INPUT MATERIAL.
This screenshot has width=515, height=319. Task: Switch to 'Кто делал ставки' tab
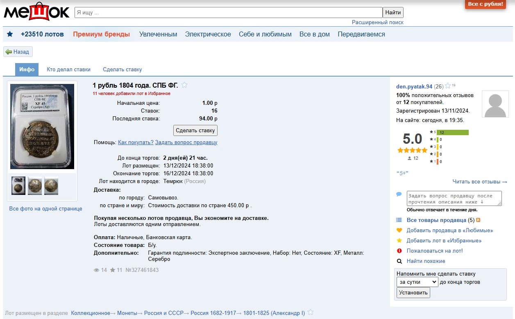[68, 70]
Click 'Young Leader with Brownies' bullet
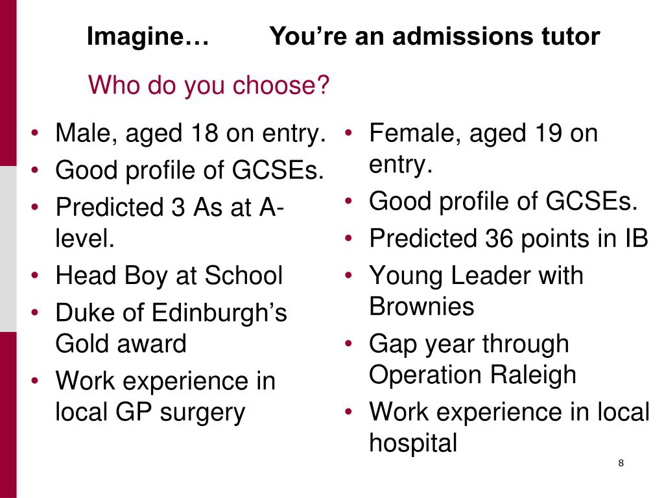The height and width of the screenshot is (498, 664). coord(476,291)
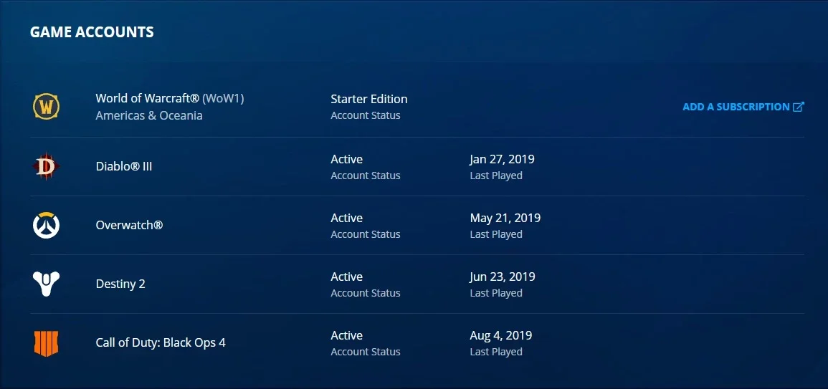Click the Aug 4, 2019 last played date
This screenshot has height=389, width=828.
(x=501, y=335)
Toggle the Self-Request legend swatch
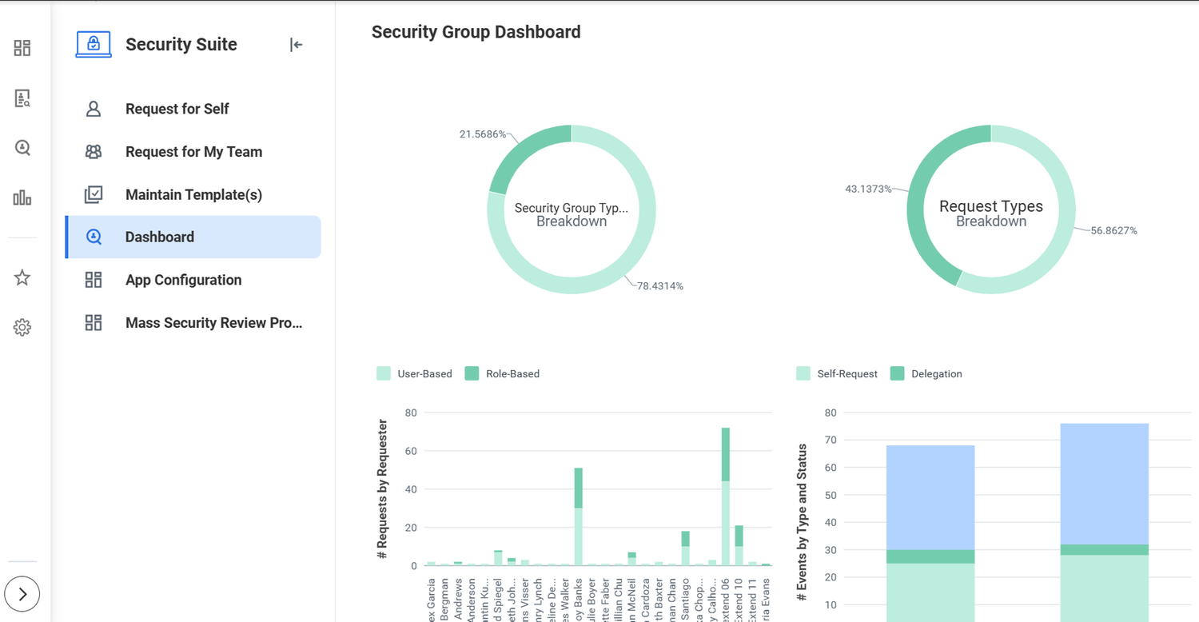This screenshot has height=622, width=1199. tap(803, 373)
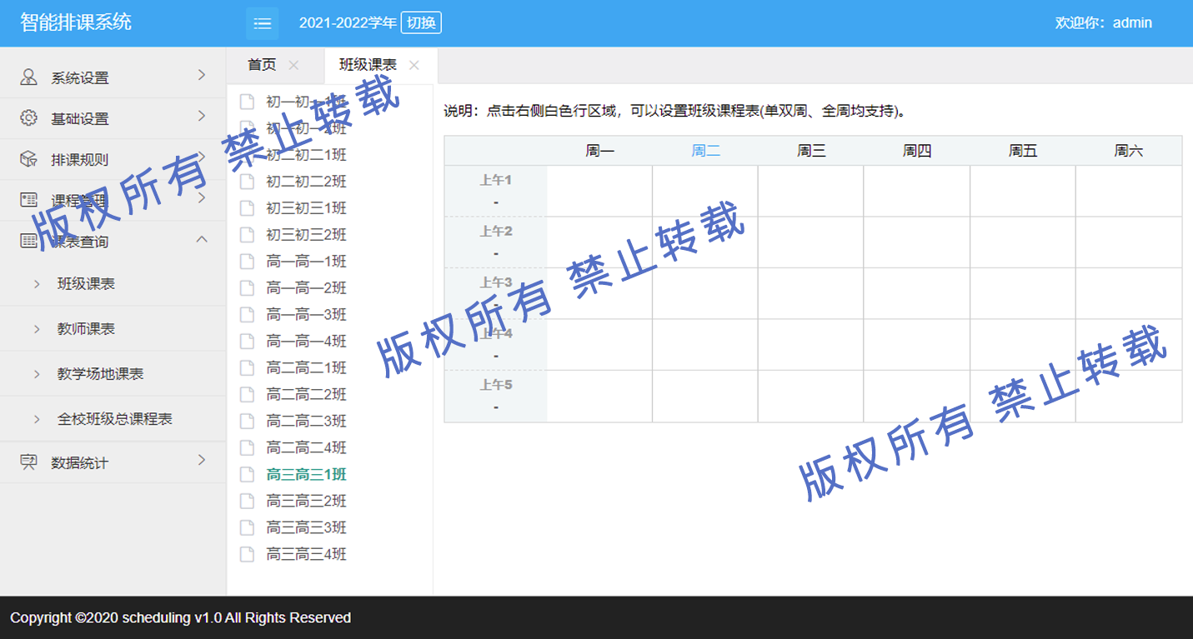Click the file icon beside 初三初三1班
1193x639 pixels.
[247, 208]
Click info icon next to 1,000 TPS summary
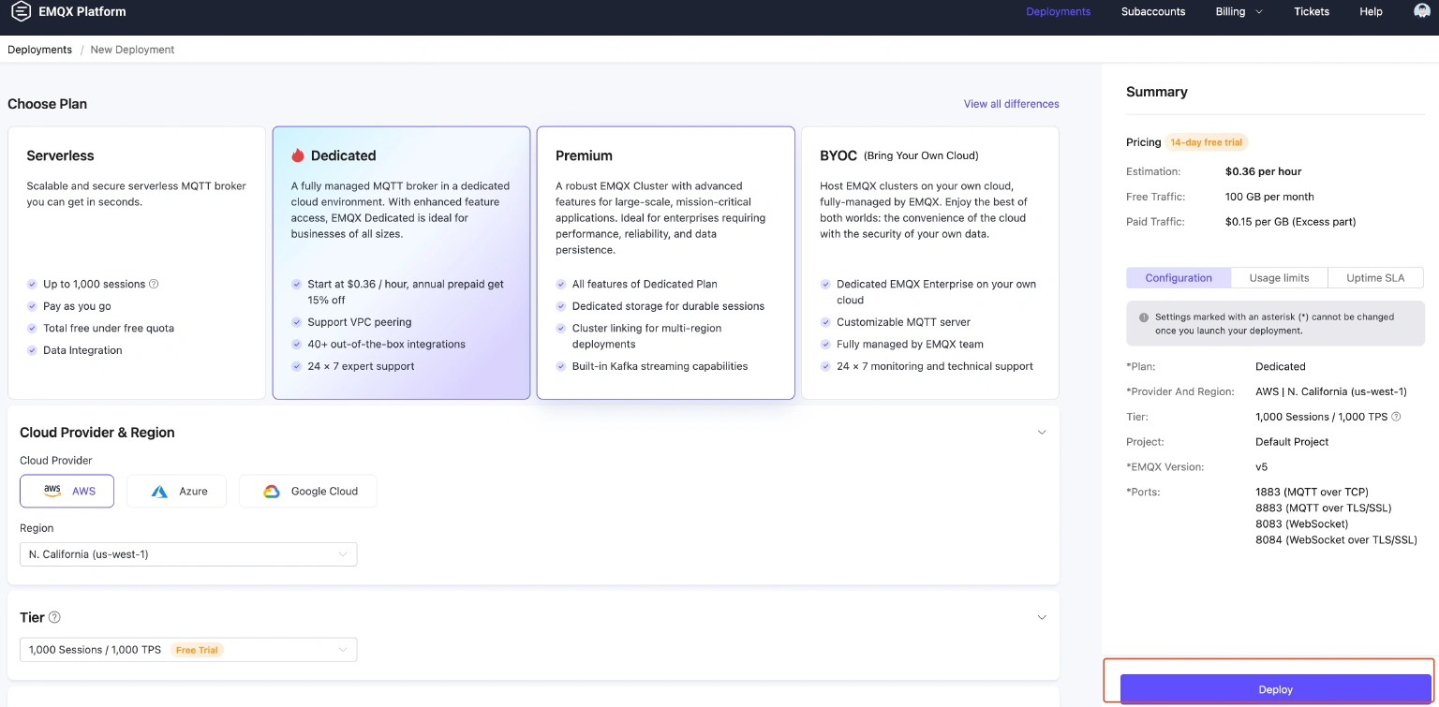Viewport: 1439px width, 707px height. click(x=1396, y=417)
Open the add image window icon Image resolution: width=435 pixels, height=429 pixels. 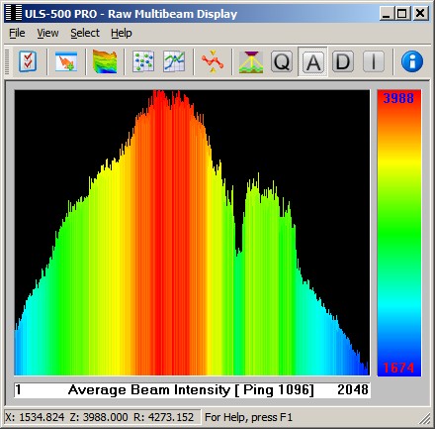(x=66, y=61)
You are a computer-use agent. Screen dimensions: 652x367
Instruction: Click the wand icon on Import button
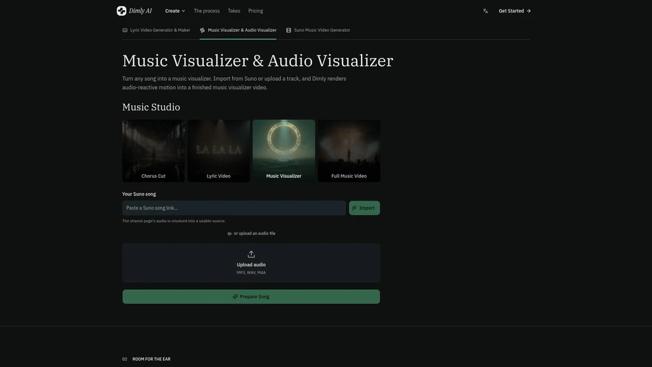(x=354, y=208)
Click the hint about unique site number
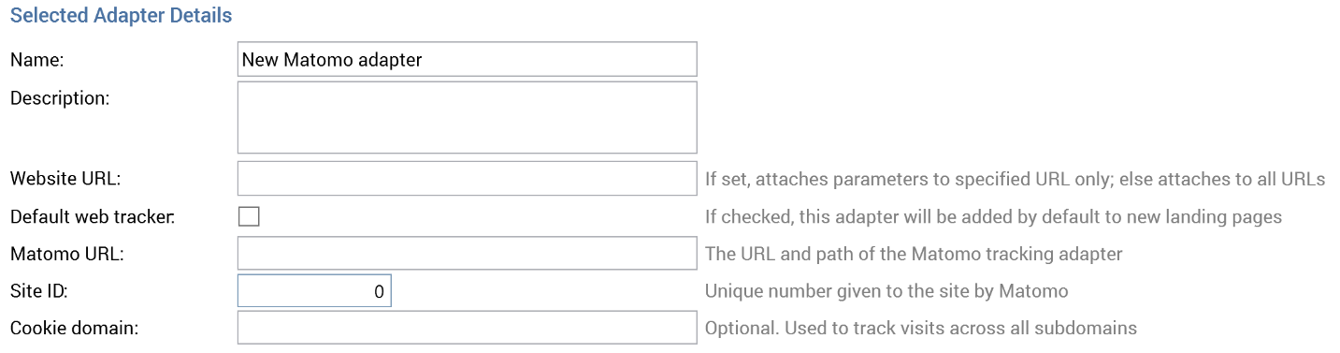 coord(886,290)
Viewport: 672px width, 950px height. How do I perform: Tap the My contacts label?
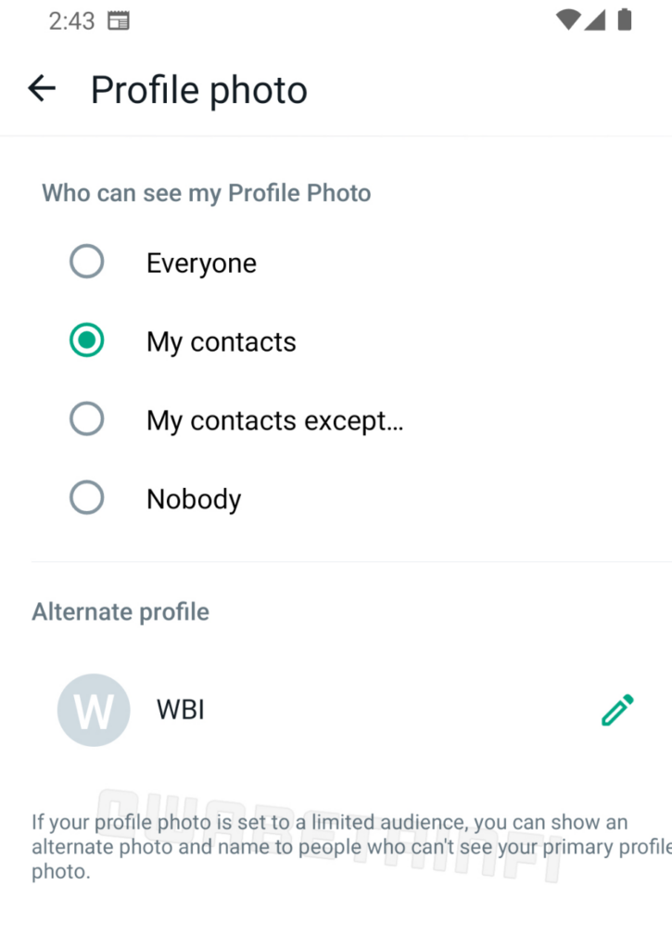[x=222, y=342]
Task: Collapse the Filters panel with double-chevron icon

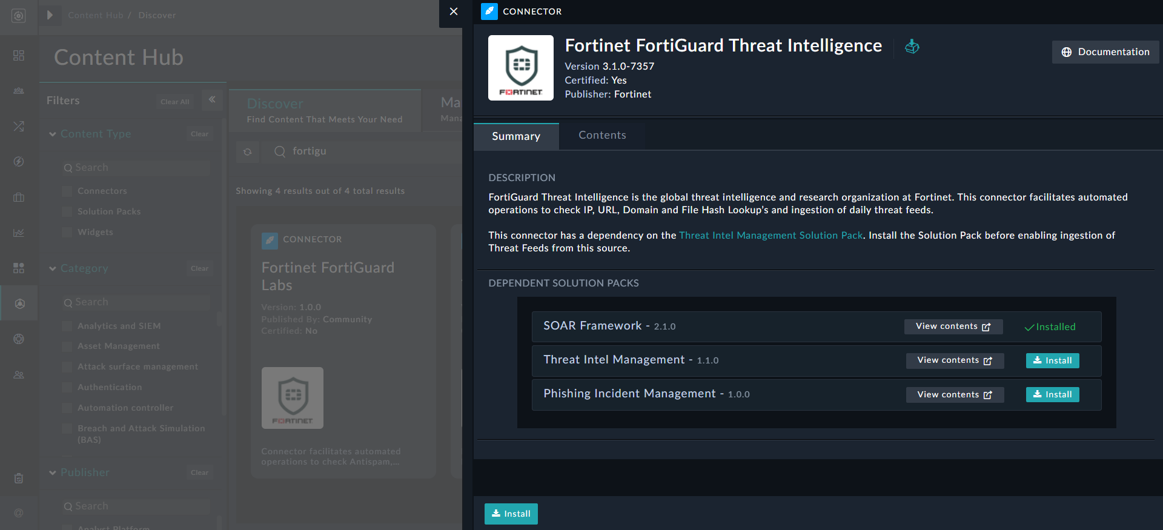Action: [x=212, y=99]
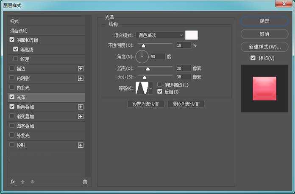Select 混合选项 in the styles list

[19, 31]
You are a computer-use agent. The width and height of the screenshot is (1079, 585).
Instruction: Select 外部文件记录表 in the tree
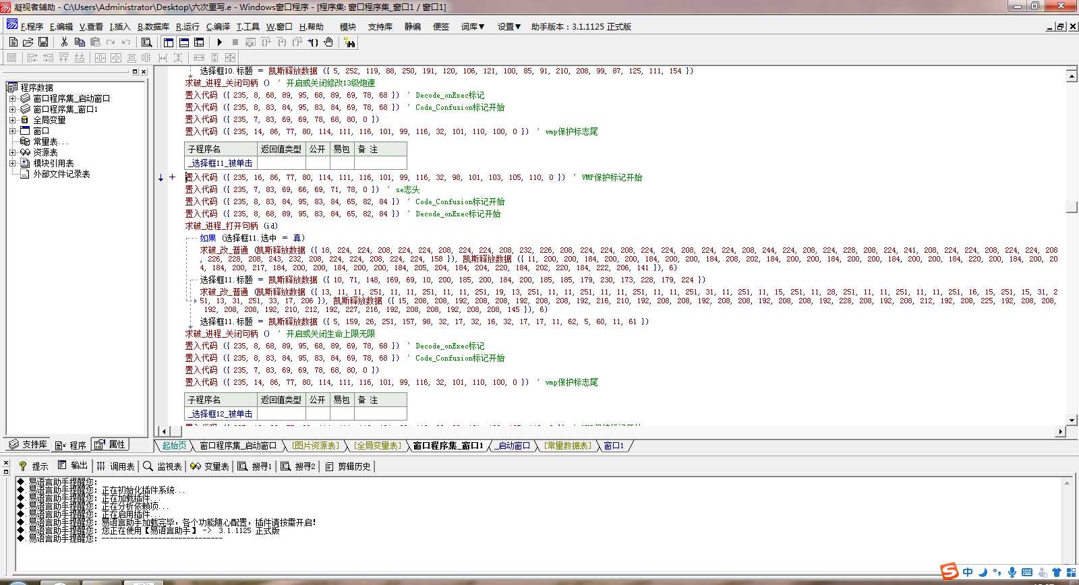pos(61,174)
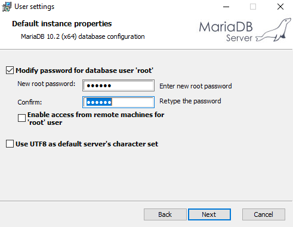Minimize the User settings window

click(226, 7)
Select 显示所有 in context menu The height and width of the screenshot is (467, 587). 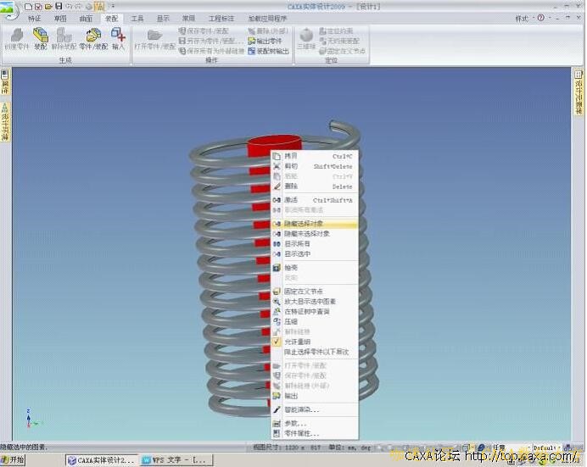[x=297, y=244]
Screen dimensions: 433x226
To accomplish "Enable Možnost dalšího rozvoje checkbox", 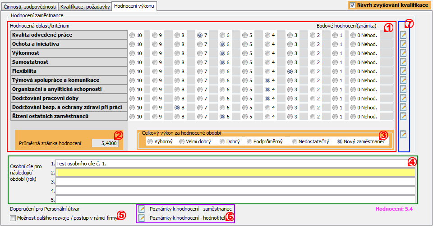I will pyautogui.click(x=13, y=218).
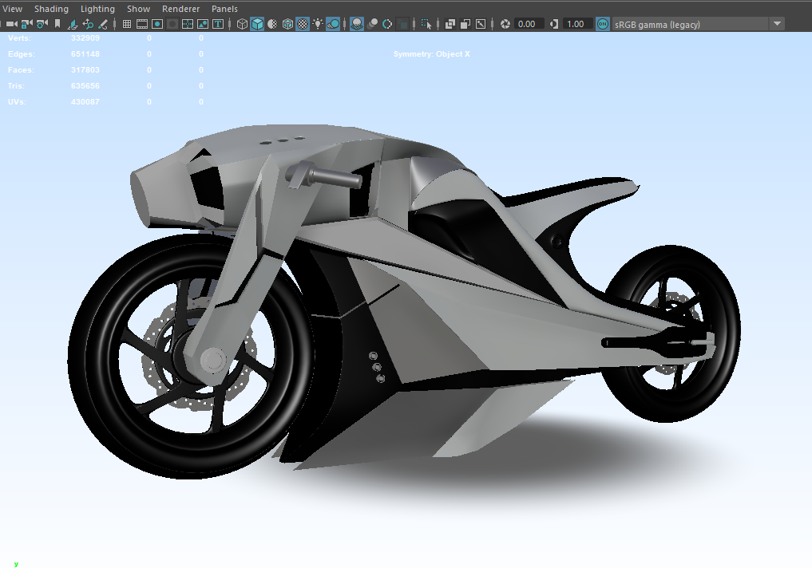
Task: Click the isolate select icon
Action: pos(426,24)
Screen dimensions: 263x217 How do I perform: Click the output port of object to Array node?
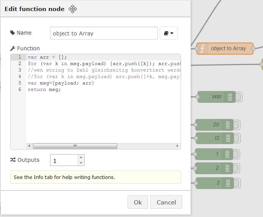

TASK DIRECTIONS.
Leaving out the pictures, please output the lines in the entries above from the one with "Task: Collapse the" through the one with "You are a computer-use agent. The", exactly as they are.

EXERCISE RESPONSE.
Task: Collapse the Filters panel with double-chevron icon

Action: [x=212, y=99]
Select 混合选项 in the styles list

[19, 31]
You are a computer-use agent. The width and height of the screenshot is (1079, 585).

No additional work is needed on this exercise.